◆ **INPUT**

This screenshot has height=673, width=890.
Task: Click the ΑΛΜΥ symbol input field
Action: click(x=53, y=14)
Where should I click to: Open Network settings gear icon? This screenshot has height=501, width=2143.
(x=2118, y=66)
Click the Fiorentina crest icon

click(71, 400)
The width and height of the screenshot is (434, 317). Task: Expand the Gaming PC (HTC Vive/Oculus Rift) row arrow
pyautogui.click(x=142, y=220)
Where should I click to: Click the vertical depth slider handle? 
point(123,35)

---

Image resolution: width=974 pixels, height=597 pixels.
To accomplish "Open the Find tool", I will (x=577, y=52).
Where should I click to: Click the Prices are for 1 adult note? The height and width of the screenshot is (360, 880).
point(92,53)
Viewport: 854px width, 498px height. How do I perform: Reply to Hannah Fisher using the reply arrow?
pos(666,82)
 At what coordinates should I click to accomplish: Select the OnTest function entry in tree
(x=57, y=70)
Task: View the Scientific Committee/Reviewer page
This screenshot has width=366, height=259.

* * *

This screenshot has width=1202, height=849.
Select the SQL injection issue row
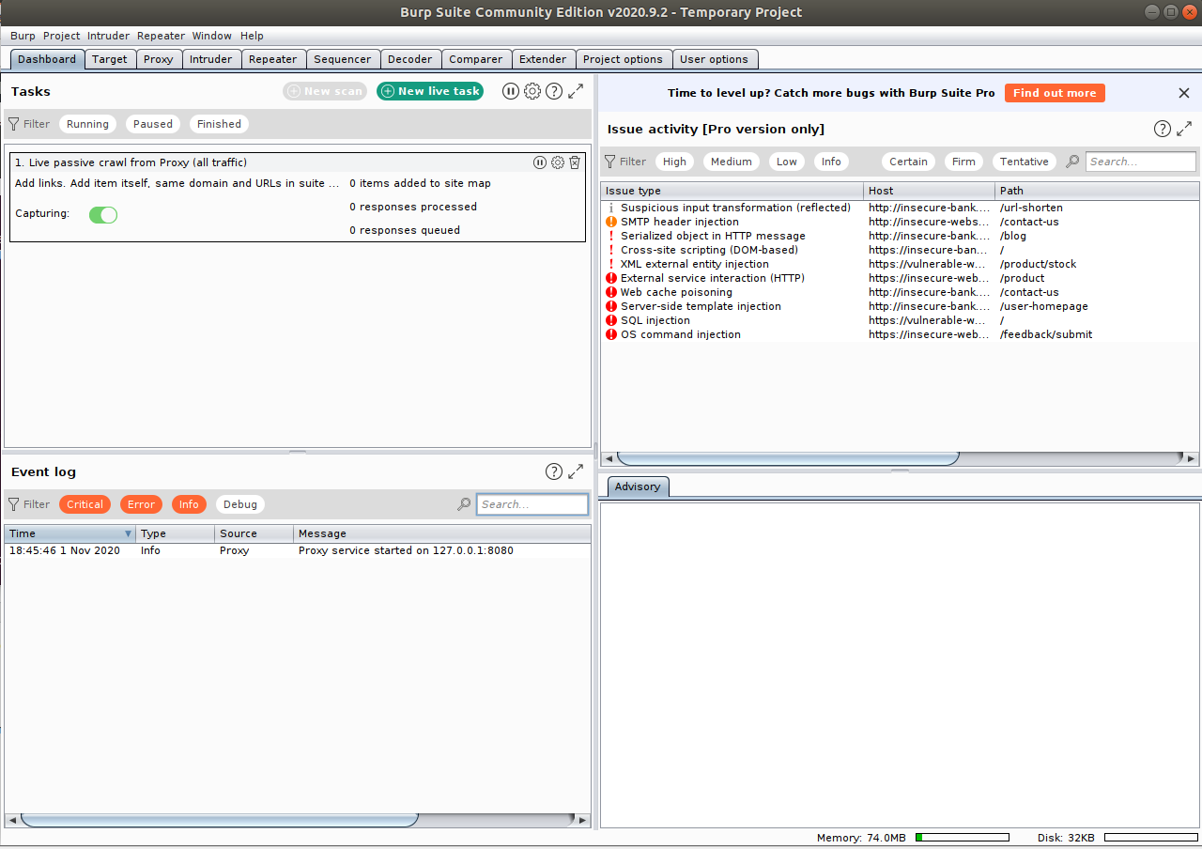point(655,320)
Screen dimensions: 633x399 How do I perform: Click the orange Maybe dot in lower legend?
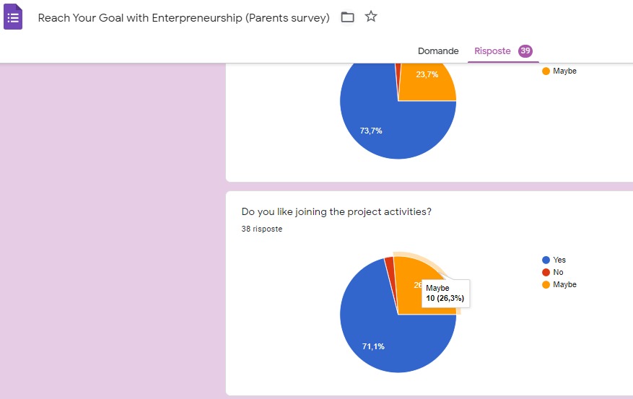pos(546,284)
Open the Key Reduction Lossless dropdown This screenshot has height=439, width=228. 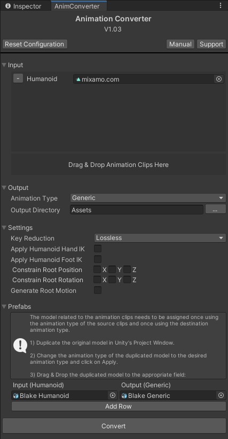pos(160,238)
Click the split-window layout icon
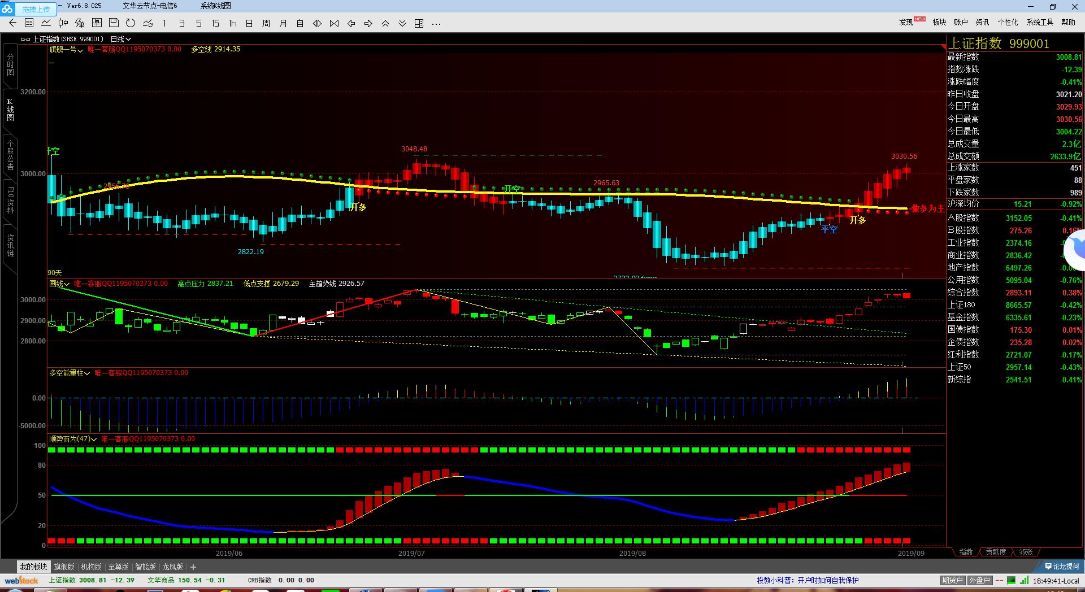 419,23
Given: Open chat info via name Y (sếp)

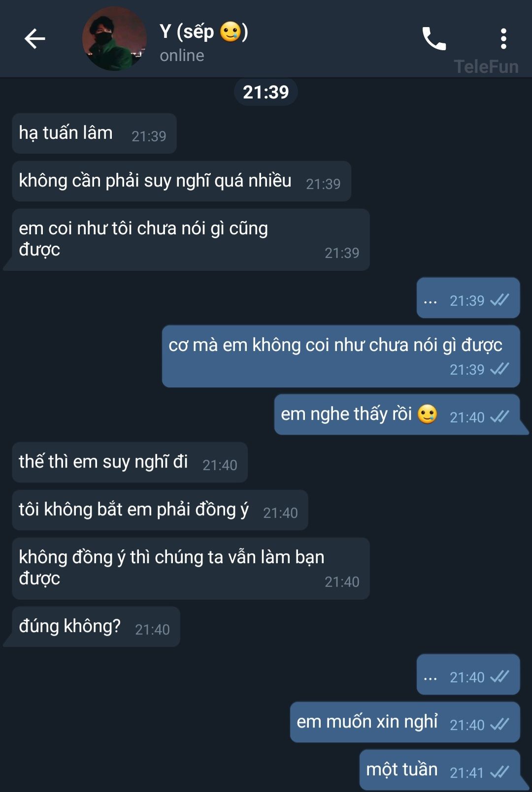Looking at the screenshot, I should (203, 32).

◆ **PROBLEM DETAILS**
From the entries above, return exactly the line containing "Task: View the", the line containing "This screenshot has width=366, height=259.", and all lines between, and nothing else.

◆ **RESPONSE TO THE TASK**
Task: View the Scientific Committee/Reviewer page
This screenshot has width=366, height=259.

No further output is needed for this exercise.